Barnard Jonathan S, Johnstone Duncan N, Midgley Paul A
Department of Materials Science & Metallurgy, University of Cambridge, 27 Charles Babbage Road, Cambridge CB3 0FS, United Kingdom.
Ultramicroscopy. 2017 Mar;174:79-88. doi: 10.1016/j.ultramic.2016.12.018. Epub 2016 Dec 25.

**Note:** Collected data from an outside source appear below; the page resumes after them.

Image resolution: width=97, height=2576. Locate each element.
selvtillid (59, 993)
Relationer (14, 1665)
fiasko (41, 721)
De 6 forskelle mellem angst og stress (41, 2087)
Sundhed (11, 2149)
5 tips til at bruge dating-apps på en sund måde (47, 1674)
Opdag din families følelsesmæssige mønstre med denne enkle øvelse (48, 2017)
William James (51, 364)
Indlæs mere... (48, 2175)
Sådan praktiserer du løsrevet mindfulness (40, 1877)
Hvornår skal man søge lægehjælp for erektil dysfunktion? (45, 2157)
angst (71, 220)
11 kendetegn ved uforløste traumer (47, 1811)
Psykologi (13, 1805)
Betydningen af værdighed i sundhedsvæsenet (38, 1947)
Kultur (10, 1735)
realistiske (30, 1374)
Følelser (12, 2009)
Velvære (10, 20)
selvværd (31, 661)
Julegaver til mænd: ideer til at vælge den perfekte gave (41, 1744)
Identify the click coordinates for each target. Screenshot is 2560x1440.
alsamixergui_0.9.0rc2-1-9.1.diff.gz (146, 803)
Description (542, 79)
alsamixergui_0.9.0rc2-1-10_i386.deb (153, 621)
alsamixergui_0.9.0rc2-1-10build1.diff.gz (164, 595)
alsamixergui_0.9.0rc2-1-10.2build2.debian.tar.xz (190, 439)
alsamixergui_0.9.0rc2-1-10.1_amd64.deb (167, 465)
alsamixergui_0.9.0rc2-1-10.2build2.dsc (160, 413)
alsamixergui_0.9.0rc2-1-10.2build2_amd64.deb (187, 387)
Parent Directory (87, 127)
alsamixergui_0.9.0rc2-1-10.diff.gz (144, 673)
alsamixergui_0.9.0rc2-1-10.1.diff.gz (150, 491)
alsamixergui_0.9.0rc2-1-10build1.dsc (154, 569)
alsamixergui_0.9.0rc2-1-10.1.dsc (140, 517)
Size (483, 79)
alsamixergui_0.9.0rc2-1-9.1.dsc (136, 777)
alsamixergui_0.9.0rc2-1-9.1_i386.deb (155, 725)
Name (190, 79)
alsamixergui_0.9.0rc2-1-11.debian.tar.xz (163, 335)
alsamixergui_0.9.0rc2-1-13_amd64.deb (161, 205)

Methods are presented for aligning the pivot point of a precessing electron probe in the scanning transmission electron microscope (STEM) and for assessing the spatial resolution in scanning precession electron diffraction (SPED) experiments. The alignment procedure is performed entirely in diffraction mode, minimising probe wander within the bright-field (BF) convergent beam electron diffraction (CBED) disk and is used to obtain high spatial resolution SPED maps. Through analysis of the power spectra of virtual bright-field images extracted from the SPED data, the precession-induced blur was measured as a function of precession angle. At low precession angles, SPED spatial resolution was limited by electronic noise in the scan coils; whereas at high precession angles SPED spatial resolution was limited by tilt-induced two-fold astigmatism caused by the positive spherical aberration of the probe-forming lens.
本文介绍了在扫描透射电子显微镜(STEM)中对准进动电子探针的枢轴点以及在扫描进动电子衍射(SPED)实验中评估空间分辨率的方法。对准过程完全在衍射模式下进行,将探针在明场(BF)会聚束电子衍射(CBED)盘内的漂移降至最低,并用于获得高空间分辨率的SPED图。通过分析从SPED数据中提取的虚拟明场图像的功率谱,测量了进动引起的模糊随进动角度的变化。在低进动角度下,SPED空间分辨率受扫描线圈中的电子噪声限制;而在高进动角度下,SPED空间分辨率受由探针形成透镜的正球差引起的倾斜诱导的二次像散限制。